Have @stusser build a user theme with likes hidden. It’s about 5 minutes of work, tops. Assuming you know basic CSS.

I think you hit on the main point here. I love Discourse. It is flexible, powerful, and easy to use. Because of that, it is suitable for deployment in some situations that are not discussion oriented.

For example, we are using it as a metadata archive where every topic follows an data source or article (oft created through the API) and includes all of the metadata about the data source. There are tens of thousands of these data sources. Often, they also are uploaded to the first post and subsequent posts may contain updates. We use categories and tags to organize the data sources. Only three people post to this instance of Discourse, keeping things organized. Hundreds of people use the search features and tag system for discovery of resources relevant to their research. One category has a mail-in address where the people who don’t post can send an email to request additional data, etc.

The beauty is that Discourse works perfectly for this, almost completely unmodified.
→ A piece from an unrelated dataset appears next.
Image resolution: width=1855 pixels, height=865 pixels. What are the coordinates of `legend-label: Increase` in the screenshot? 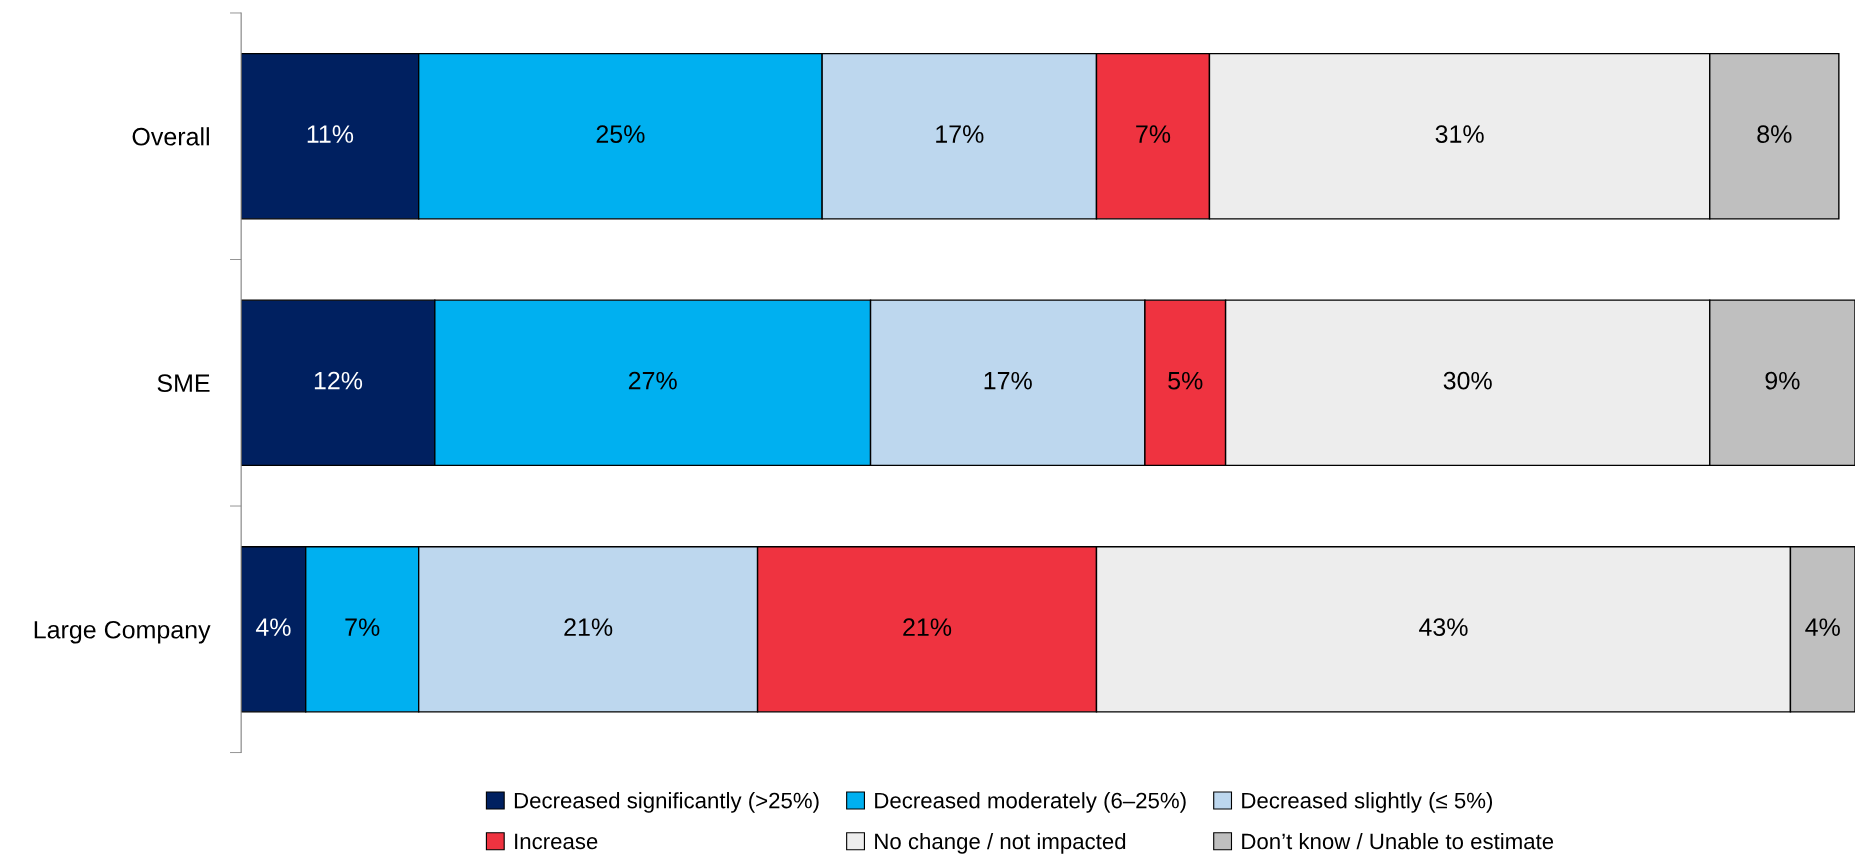 It's located at (556, 842).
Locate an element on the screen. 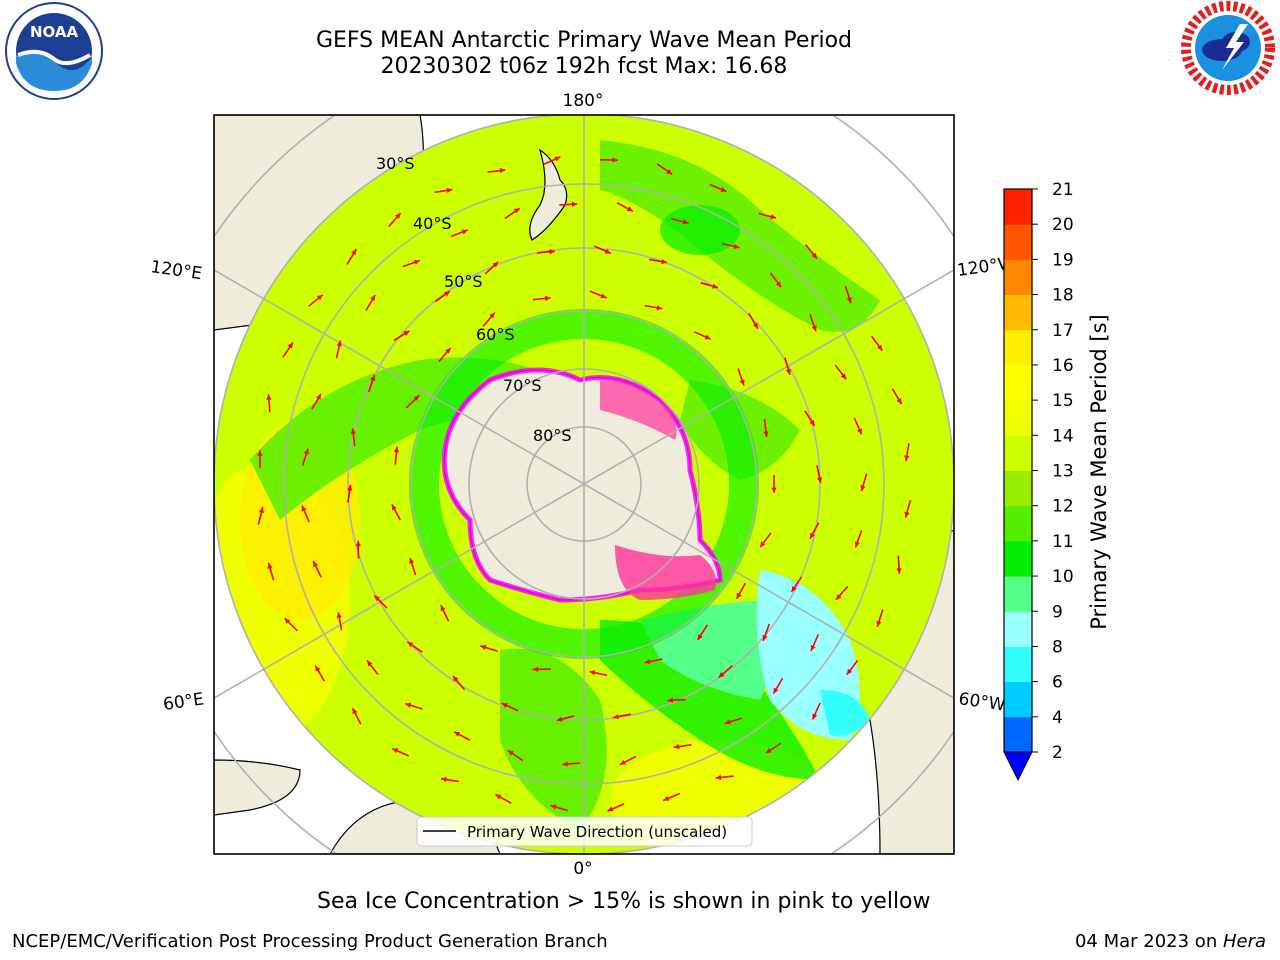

It solves a problem for this group of researchers that they have struggled with for a long time.

However, there is no discussion on the site. Likes there are an artifact of the opinionated intention of the software. They are unnecessary, would never be used, and would raise questions about whether the platform is suitable for the deployment purpose. Furthermore, we actively do not want any type of algorithm providing preference to content. We want it all to be considered equal, allowing the subject matter experts to form their own opinions without the bias of likes.

In your mind, this is a super niche deployment. Yep, it is. It doesn’t necessarily have to be, though. I would argue that you could make a pitch for the platform being useful it a variety of more flexible situations and not just for discussion (as you already do, for support boards, etc). I could see a situation where one discussion-oriented category in this deployment allows likes but the primary archival/metadata categories disallow them.

None of this makes me angry or anything. I know how to turn them off and already have done so. All I’m suggesting is that the power to turn them off has now been useful to me both here at Qt3 and on another (unusual) deployment. If you take a step back and consider there may be others with ideas about alternative types of deployments, I think you’ll find that turning likes off gives power to admins that could lead to additional creative uses of your platform. How is that a bad thing?

I’d like to be able to fullscreen embedded YouTube videos on mobile without Discourse immediately overriding it.

That’s a bug. I had a fix for it in the past but it didn’t last long. YouTube handles video fullscreens weird.

Hmm yeah I suggest middle clicking the video (long tap on mobile) to open in a new tab as a workaround.

You’re using Discourse as a database? :P

It’s works well for the purpose, has all the features we need, and is secure. Why reinvent the wheel?

I would like the ability to set a user preference to increase the size of the loaded window of posts by at least an order or magnitude if I’m on a desktop computer. (A phone too if it didn’t mess up performance.)

Very often I want to jump to a post or word I saw recently and on other forums I can do this with a quick in-page search. It’s incredibly fast. Now it requires either doing a full thread search which takes longer and doesn’t default to newest first so requires fiddling and clicking, or spamming my mouse or page-up keys to force more posts to be loaded at once and then doing an in page search.